** Problem requirements **
Write out each record exactly as given, but do not include the pictures.

** Data records **
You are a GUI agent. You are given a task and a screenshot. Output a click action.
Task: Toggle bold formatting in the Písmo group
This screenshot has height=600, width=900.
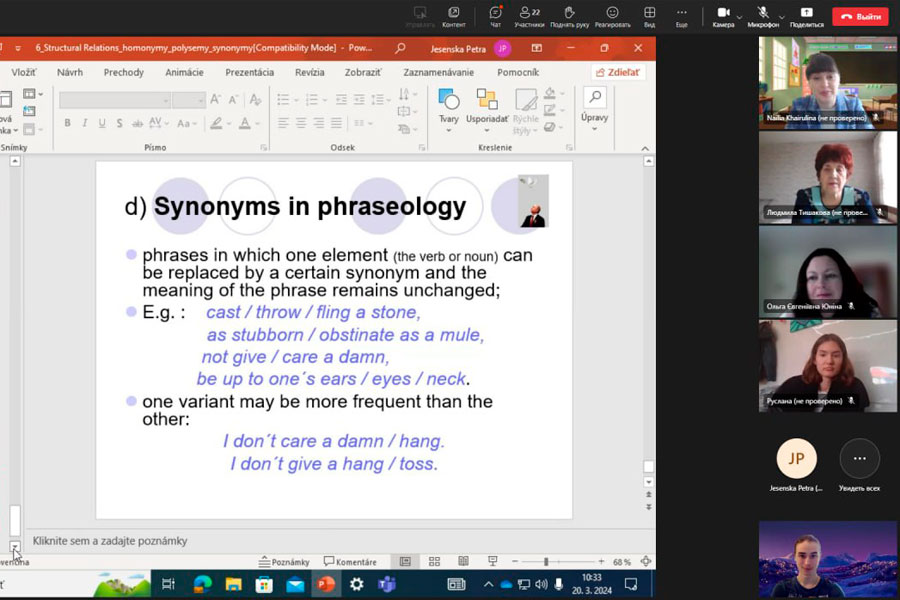67,123
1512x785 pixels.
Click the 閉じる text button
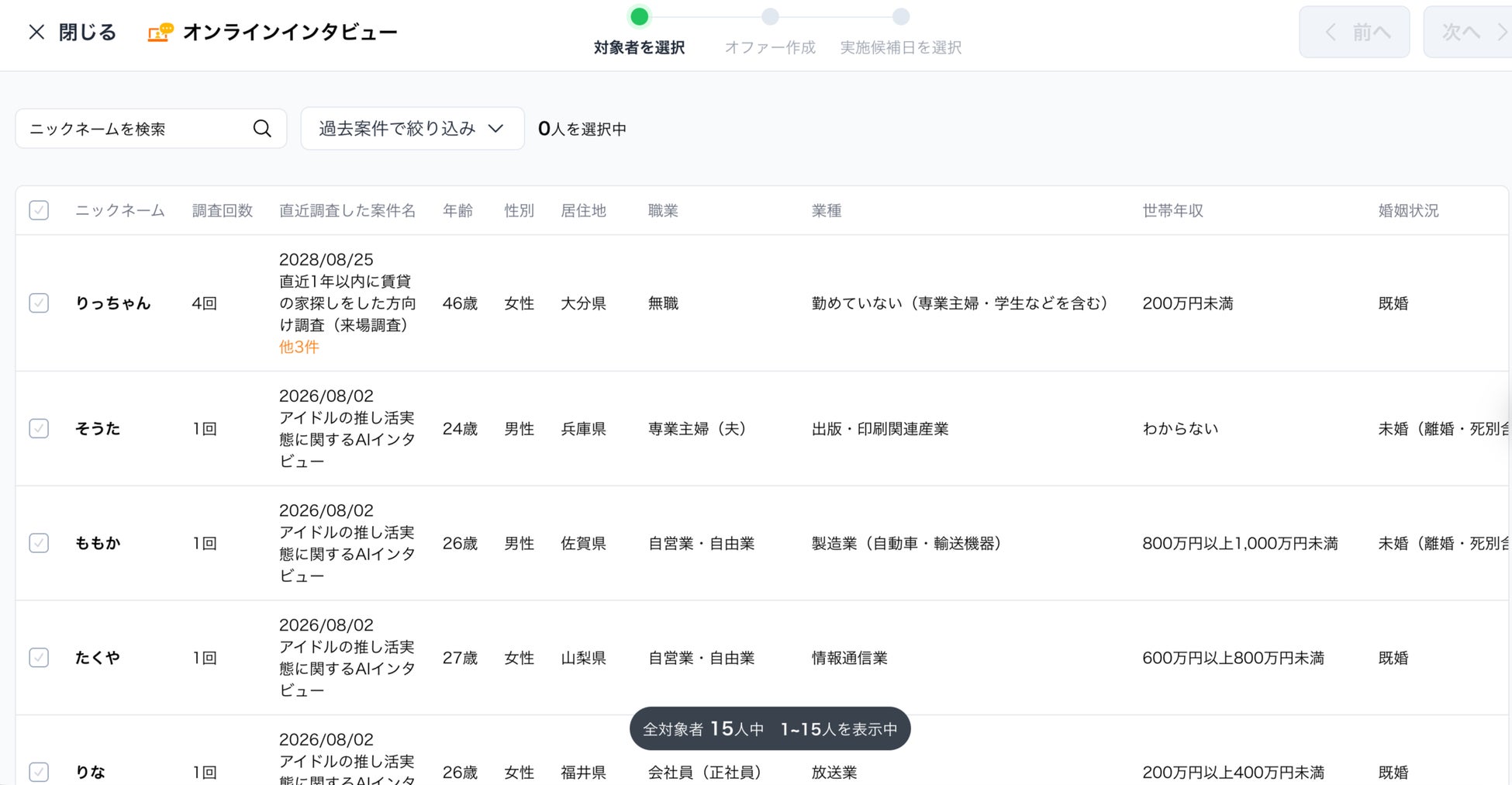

** Output of the exercise **
You are a GUI agent. You are given a task and a screenshot. Output a click action.
Task: Toggle bold formatting in the Písmo group
This screenshot has height=600, width=900.
67,123
1512x785 pixels.
Click the 閉じる text button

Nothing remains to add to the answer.